Three times in its history, the Free State went to war against the Basutos and their king, Moshoeshoe. That was 1858, 1865-66 and 1867-68. It was a turbulent time for both sides, which included the time in between the wars.

In this article I am reporting on some of the trekker monuments, graves and fortifications that still exist from that time. This is not a complete collection, it is just items I have come across in my travels.

First a summary of the historical events. Conflict between the Basutos and the trekkers started as the first trekboers crossed the Orange River to seek better pastures.

 

The confusing boundary situation between the Basutos and the Free State

 

Underlying the conflict was the confusing situation regarding the boundary between the Free State and the Basutos. The map above illustrates this. There was the Napier line, the Warden line, the various attempts in between to get some agreement and finally the present borders. When the first trekboers came over the Orange River they saw this as empty, uninhabited land, but the Basutos viewed it as the land of their ancestors. When the British took over the Free State in 1848, the Warden line was declared as the boundary between the Free State and the Basutos. Little heedance was given to this border by the Basutos under Moshoeshoe. Trouble continued with cattle theft, abduction and even murder happening in a wide area, as far as Winburg.

This led to war being declared by President Boshoff, when he called out the commandos on the 22 March 1858. The Free State was militarily weak at that time, too weak to bring about a decisive result. The war ended with British mediation and an agreement on borders.

This didn't end the conflict. Moshoeshoe did not withdraw his people to behind the border. After many attempts of talking peace, the 2nd Basuto war broke out on 9 June 1865. This time the Free State was in a much stronger military position and had many successes. In 1866 peace was made once again with the Basutos losing significant territory. In fact the borders were roughly defined as the borders of the present day Lesotho.

Again Moshoeshoe kept on, not wanting to accept these borders and thus the 3rd Basuto War started in Aug 1867 and lasted to March 1868. It was ended when Britain declared the protectorate of Basutoland. The Basutos came under British protection and were thus off limits to the Free State. The border question was again negotiated and a treaty signed at Aliwal North. It defined the borders as they stand today.

The Fort at Ventersburg

On the western side of the town of Ventersburg is a stone structure of an area enclosed by four walls. This is the fort at Ventersburg, which was erected for defence against a Basuto invasion back in 1856.

 

The Fort at Ventersburg (Horst Müller)


The Fort is a four walled defensive structure which was designed to keep people and animals protected in case of an attack.

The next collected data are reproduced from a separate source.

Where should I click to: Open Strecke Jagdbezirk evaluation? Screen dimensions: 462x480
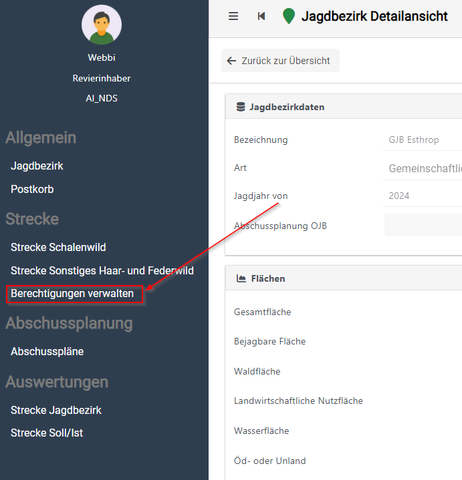[56, 410]
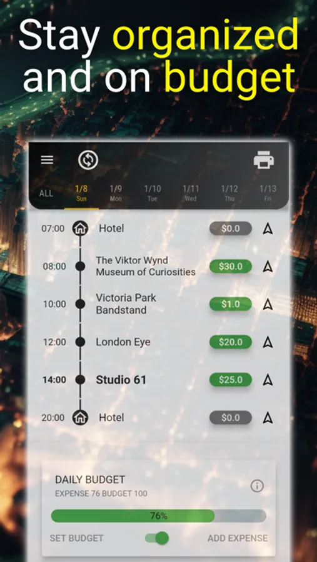Select the ALL days tab
The height and width of the screenshot is (562, 317).
tap(46, 194)
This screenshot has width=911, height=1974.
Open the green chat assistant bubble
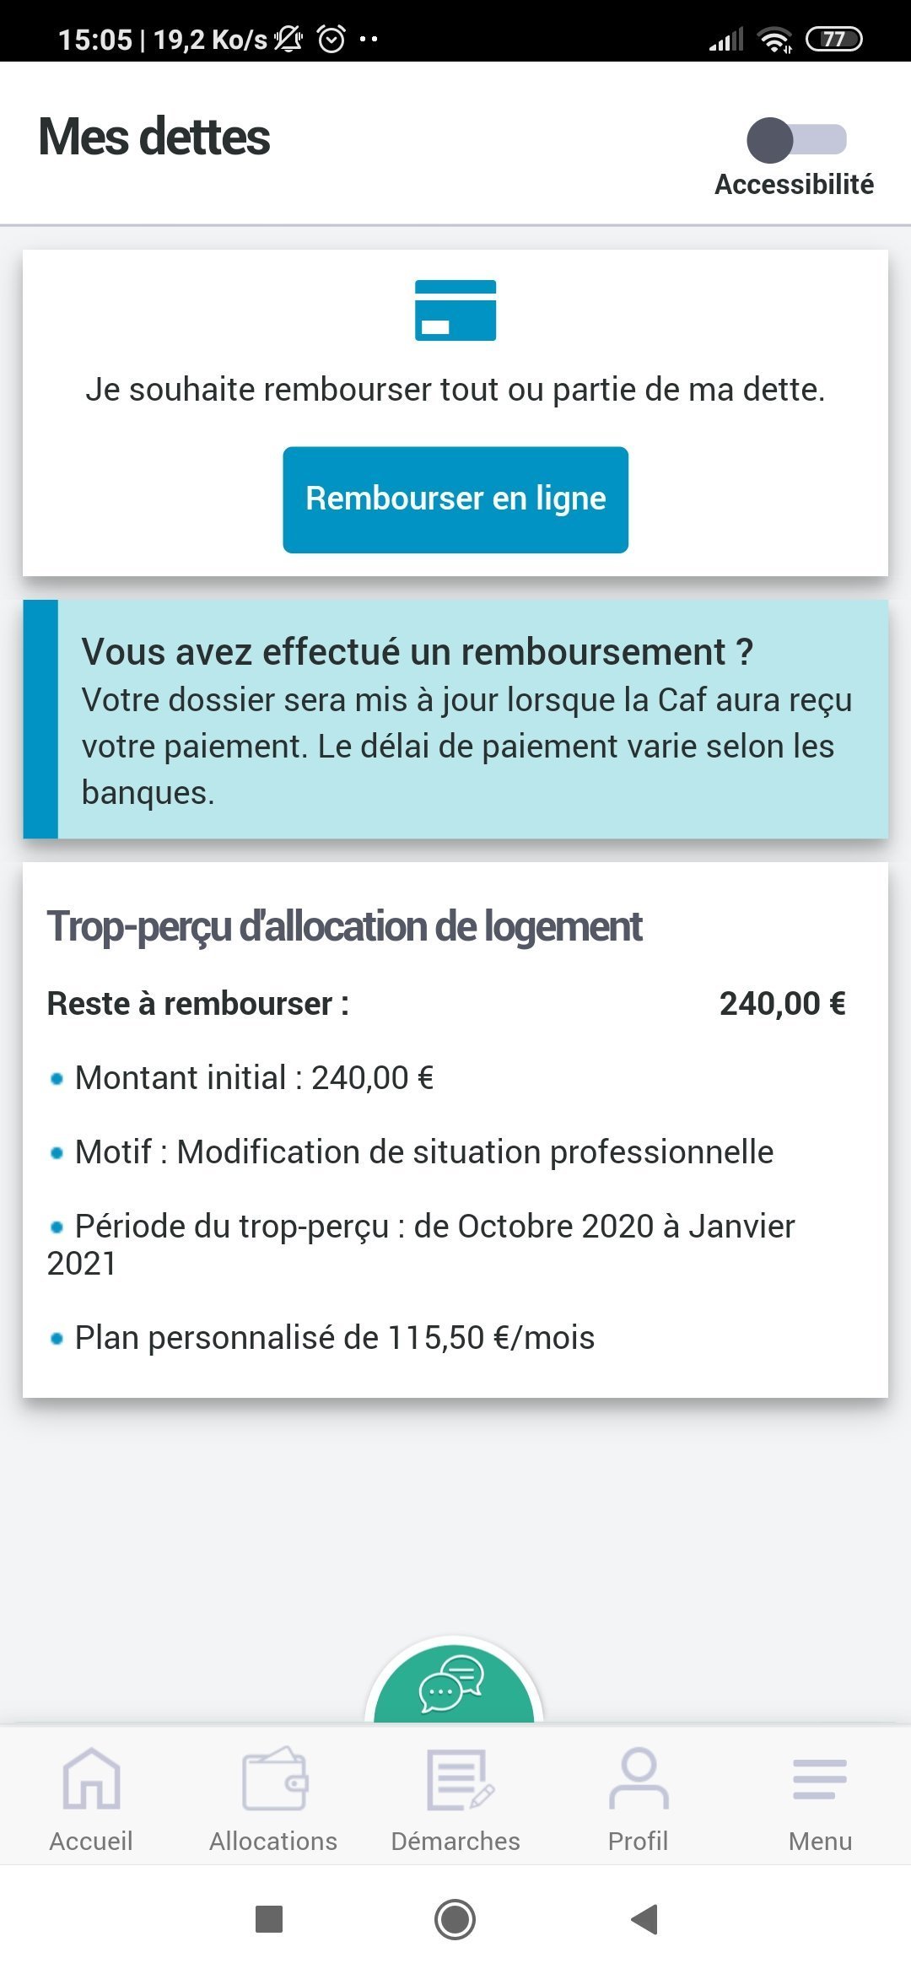[454, 1685]
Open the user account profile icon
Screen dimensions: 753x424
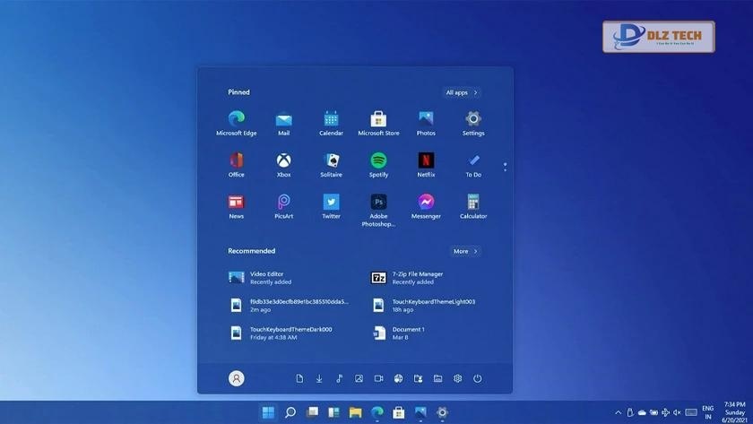pyautogui.click(x=237, y=378)
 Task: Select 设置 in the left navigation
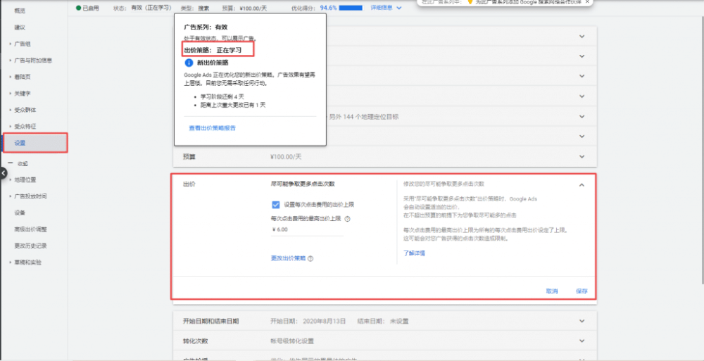20,143
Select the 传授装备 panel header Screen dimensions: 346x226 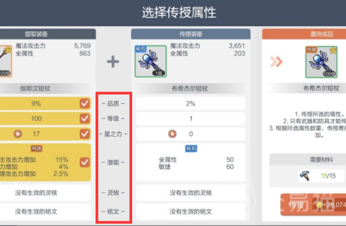[191, 34]
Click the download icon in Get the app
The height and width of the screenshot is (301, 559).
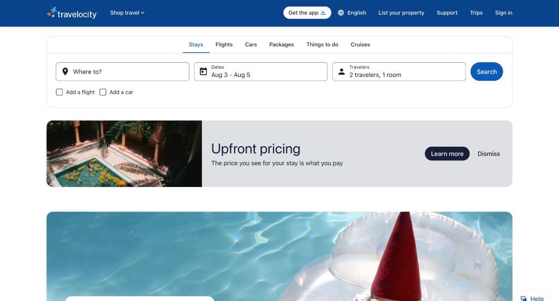[323, 13]
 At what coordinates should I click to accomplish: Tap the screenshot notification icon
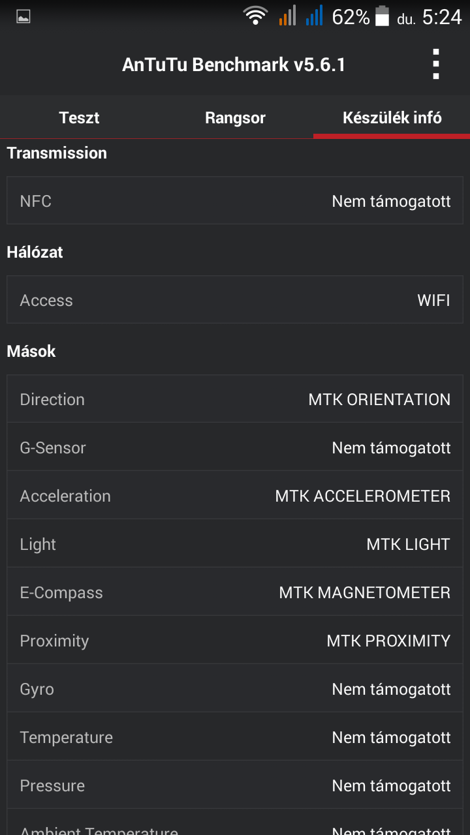coord(24,17)
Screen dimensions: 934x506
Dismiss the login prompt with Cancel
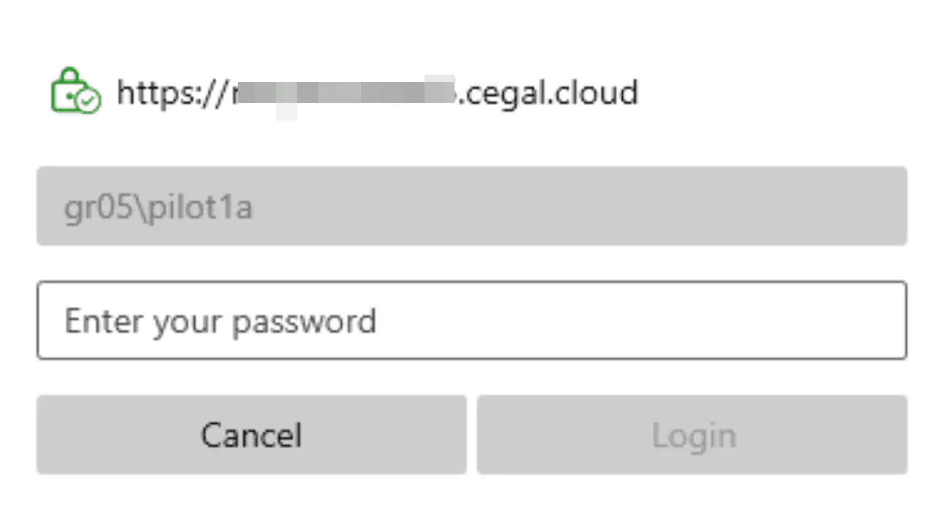pyautogui.click(x=251, y=435)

The story is inscribed on the monument, translated it says (the semicolons define a line break):

In memory of; our forefathers; at the request from; President Boshoff in 1856; defensive forts should be built at central locations; in case of war with the Basutos; the fort was used in 1866; and in 1858; the fort also served for defence in 1866 to 1868; against Mpandi and against the Basutos.

 

Inside the Ventersburg Fort (Horst Müller)

 

The construction is a dry-wall forming a square of about 42 by 42m, enclosing an area of 1700m2. It is about 2.5m heigh and around 0.7m wide at the bottom. Holes near the top are provided to shoot through, a gate on one end was to allow the wagons in. It was an amazing construction at the time, considering the tools and the manpower available.

Some quick estimates showed that the total mass of the wall is about 1000 tons, and this had to be carted here by ox-wagon. The carrying capacity of an ox-wagon is about 2 tons, thus 500 trips had to be made.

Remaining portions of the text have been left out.